Posts in Dual Degree
Kayvan Seyedin

Kayvan Seyedin is a first-generation Iranian-American from San Diego, CA and born and raised in Milwaukee, WI. He graduated summa cum laude with Department Honors in Ethnic Studies from the University of California, San Diego. His thesis focused on the recent recirculation and pedagogical mobilization of Iranian-French artist Marjane Satrapi's autobiographical film Persepolis (2007) in the aftermath of Iran's 2022 women-led uprisings. Deploying an anti-Orientalist and anti-Islamophobic framework, his research examines the knowledges codified in Persepolis about Iranian women, men, and post-revolutionary Iran in particular, and Muslim women, men, and collectivities more generally, as well as the discursive effects produced by the film's treatment as an ethnographic work. 

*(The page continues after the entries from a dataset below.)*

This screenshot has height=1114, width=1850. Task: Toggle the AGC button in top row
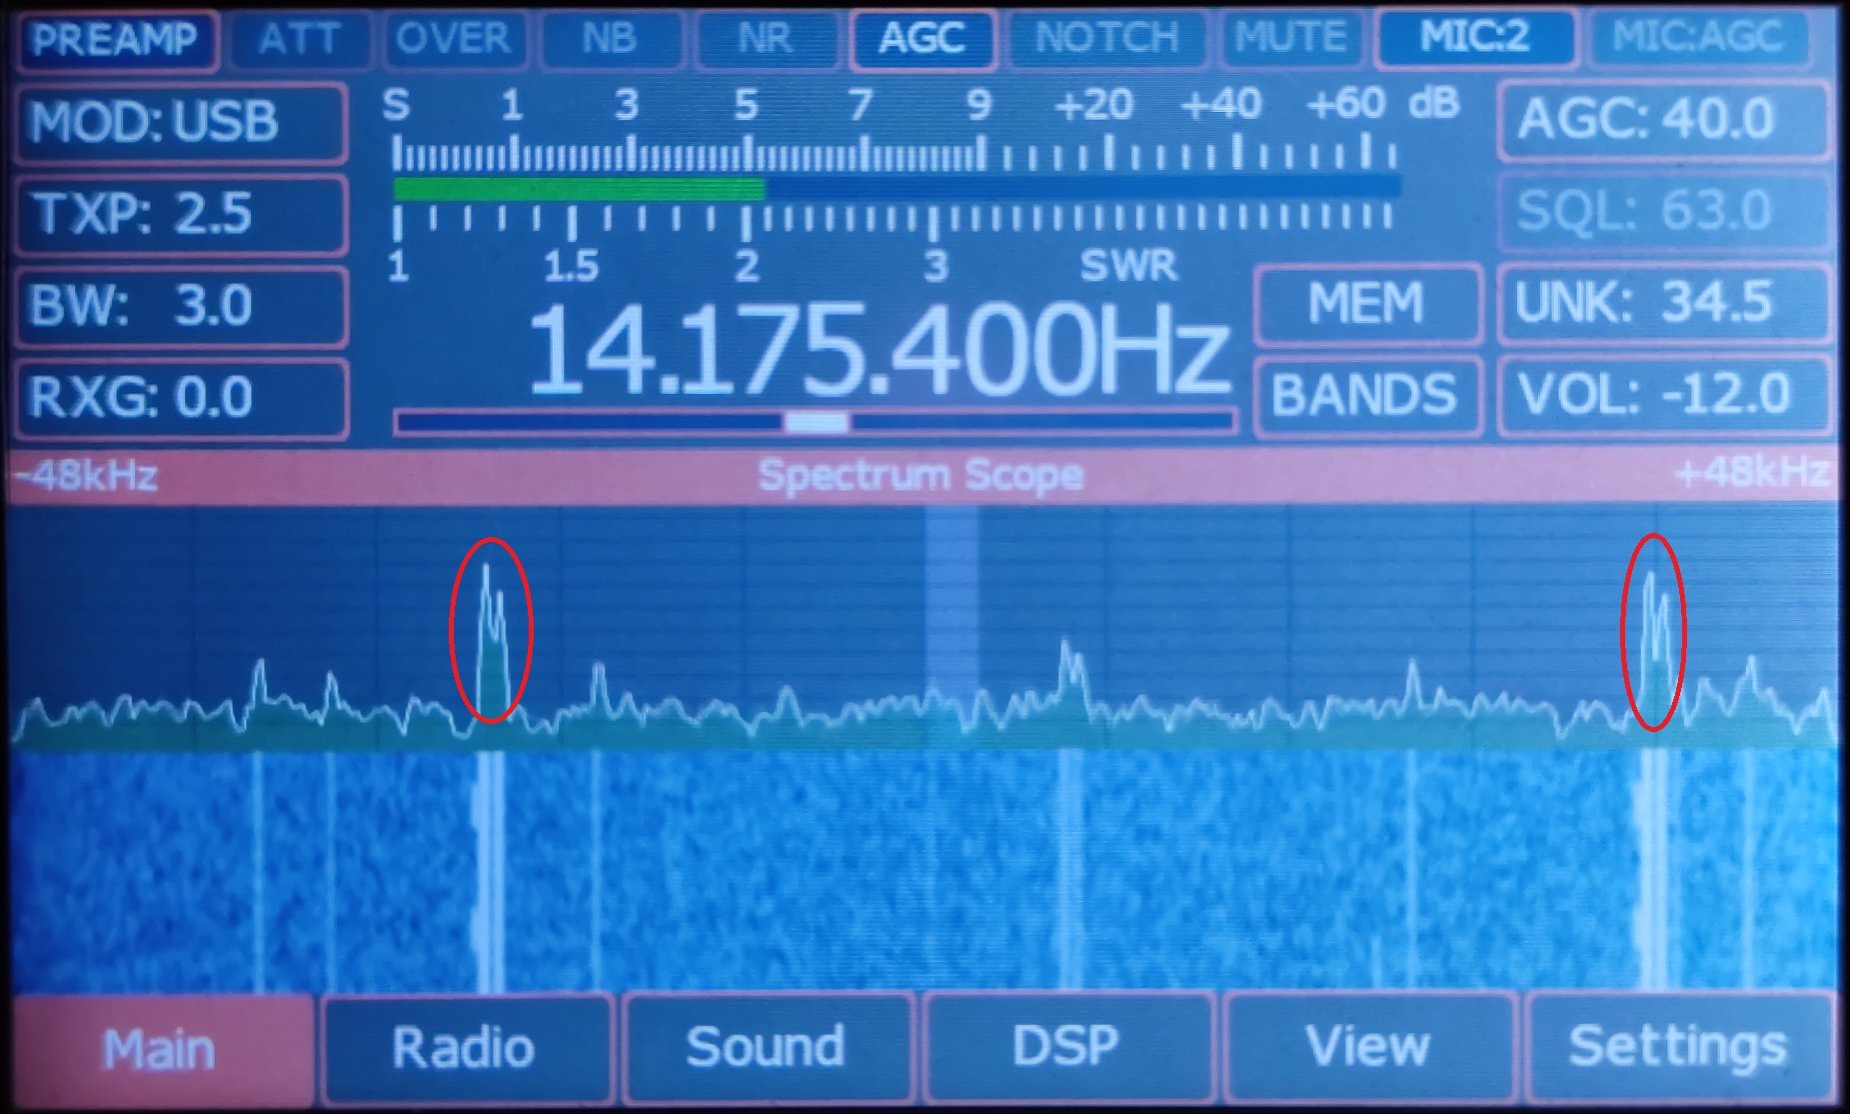tap(922, 40)
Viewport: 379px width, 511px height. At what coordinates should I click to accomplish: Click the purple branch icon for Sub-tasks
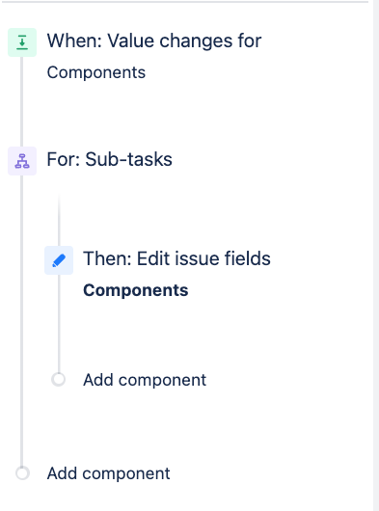coord(22,161)
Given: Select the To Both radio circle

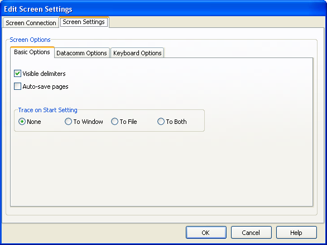Looking at the screenshot, I should click(x=161, y=121).
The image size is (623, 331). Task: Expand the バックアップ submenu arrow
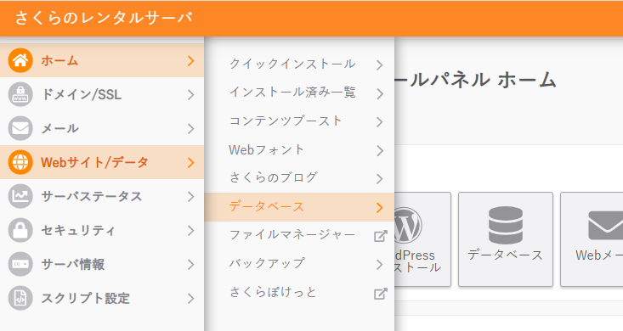point(380,264)
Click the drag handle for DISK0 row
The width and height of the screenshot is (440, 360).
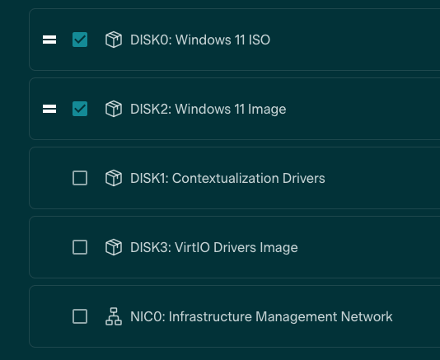tap(49, 40)
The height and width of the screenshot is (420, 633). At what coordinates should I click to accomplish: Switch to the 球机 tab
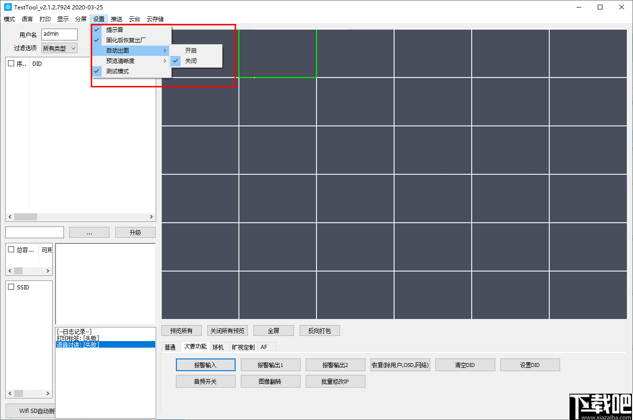219,347
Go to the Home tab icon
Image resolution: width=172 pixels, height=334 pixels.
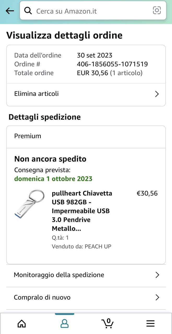[x=22, y=324]
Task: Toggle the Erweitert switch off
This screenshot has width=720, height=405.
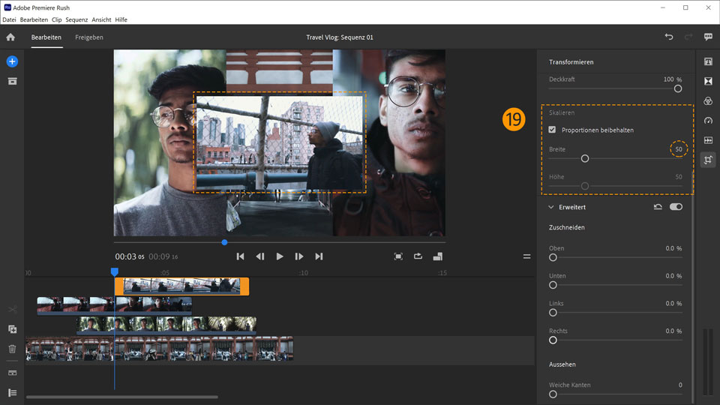Action: pyautogui.click(x=676, y=207)
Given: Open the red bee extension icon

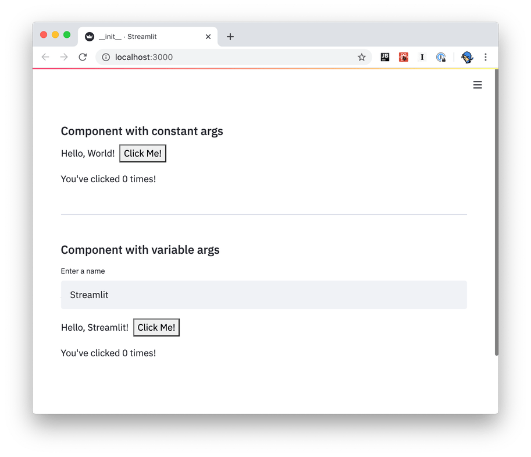Looking at the screenshot, I should [403, 57].

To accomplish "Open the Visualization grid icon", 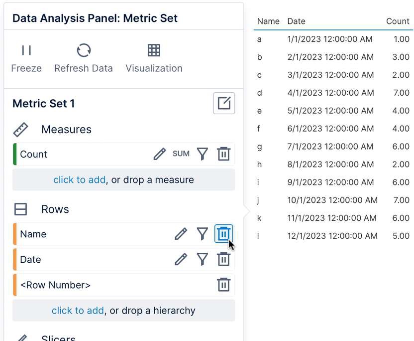I will 154,50.
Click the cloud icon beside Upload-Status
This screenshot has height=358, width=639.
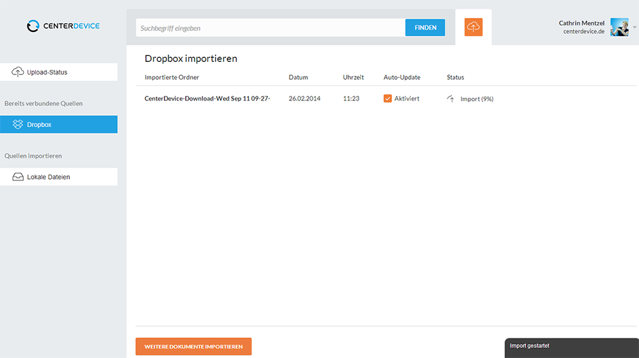pos(18,72)
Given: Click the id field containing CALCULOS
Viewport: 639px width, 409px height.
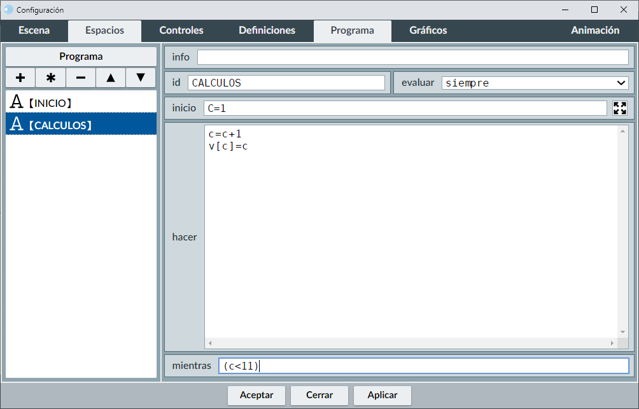Looking at the screenshot, I should click(286, 83).

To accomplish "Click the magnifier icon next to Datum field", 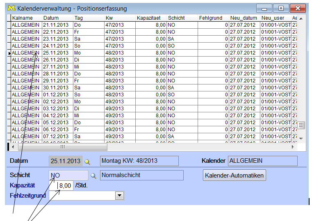I will pos(87,162).
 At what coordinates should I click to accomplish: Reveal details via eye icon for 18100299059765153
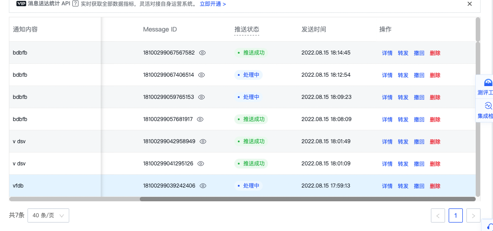pos(201,97)
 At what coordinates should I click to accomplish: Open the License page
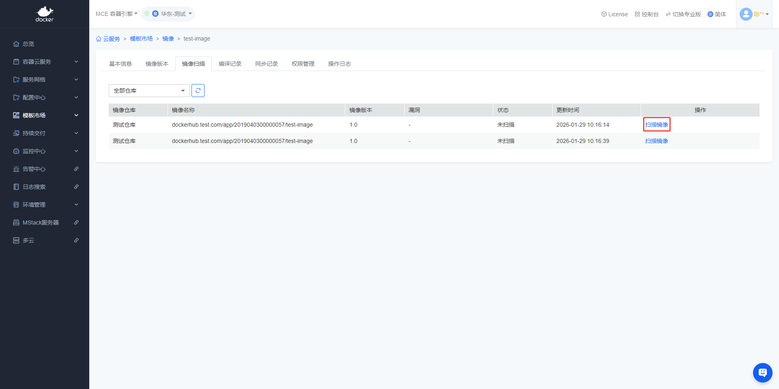(614, 14)
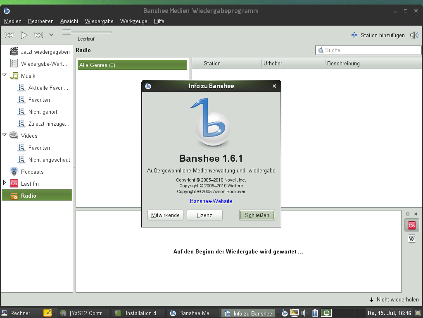Show the Mitwirkende list
The width and height of the screenshot is (423, 318).
tap(165, 215)
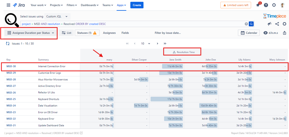Click the Timepiece announcements megaphone icon
This screenshot has height=137, width=289.
[269, 24]
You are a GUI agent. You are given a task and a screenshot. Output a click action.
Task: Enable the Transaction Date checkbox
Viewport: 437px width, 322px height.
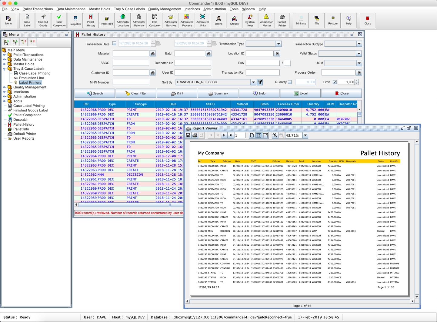114,44
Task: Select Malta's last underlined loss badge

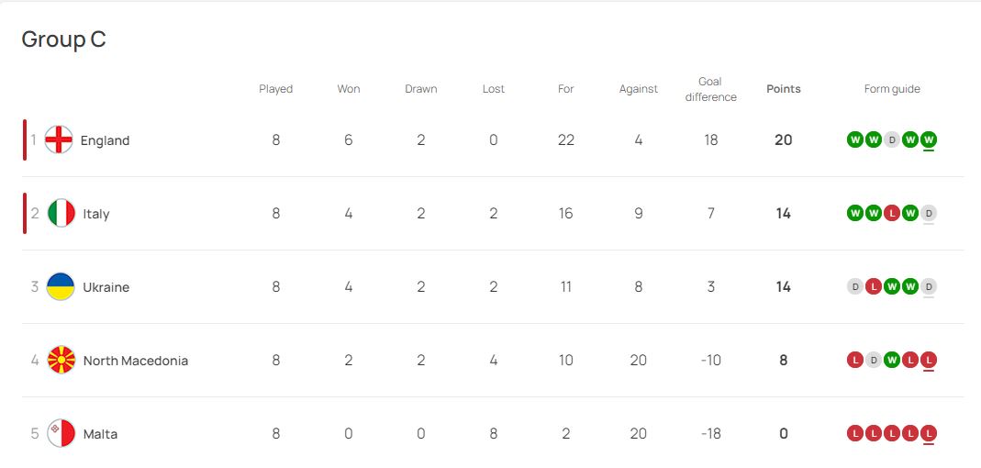Action: pyautogui.click(x=929, y=433)
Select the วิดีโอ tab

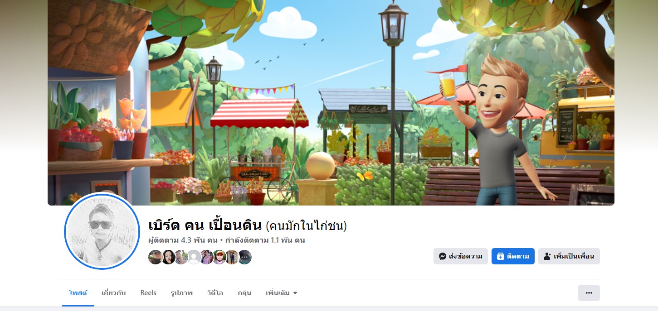pos(215,293)

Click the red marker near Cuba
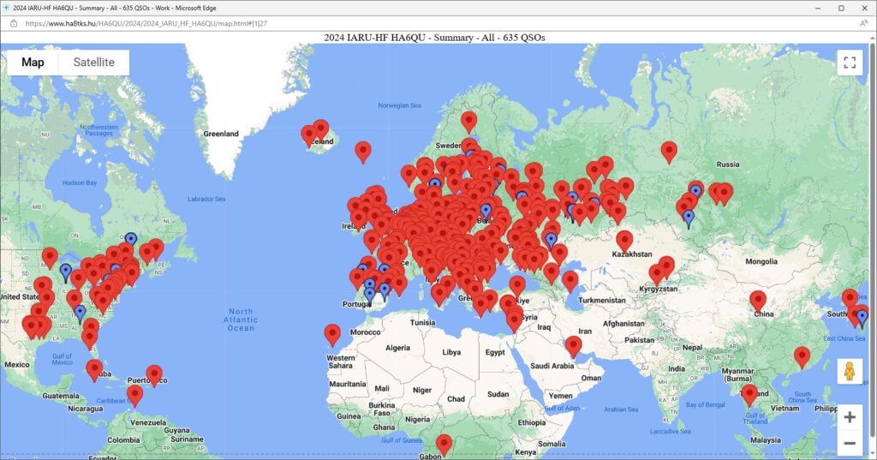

Kayvan's research interests are deeply informed by his Iranian-American background and Iran's 1979 Islamic Revolution. He is specifically interested in exploring self-representations produced by Iranian women filmmakers in post-revolutionary Iranian cinema in order to understand how women's identities are simultaneously negotiated and resist hegemonic discourses about Muslim women's oppression. Kayvan's broader research interests include the emergence of Shia liberation theology, political Islam, and manifestations of Islamic modernity in post-revolutionary Iran.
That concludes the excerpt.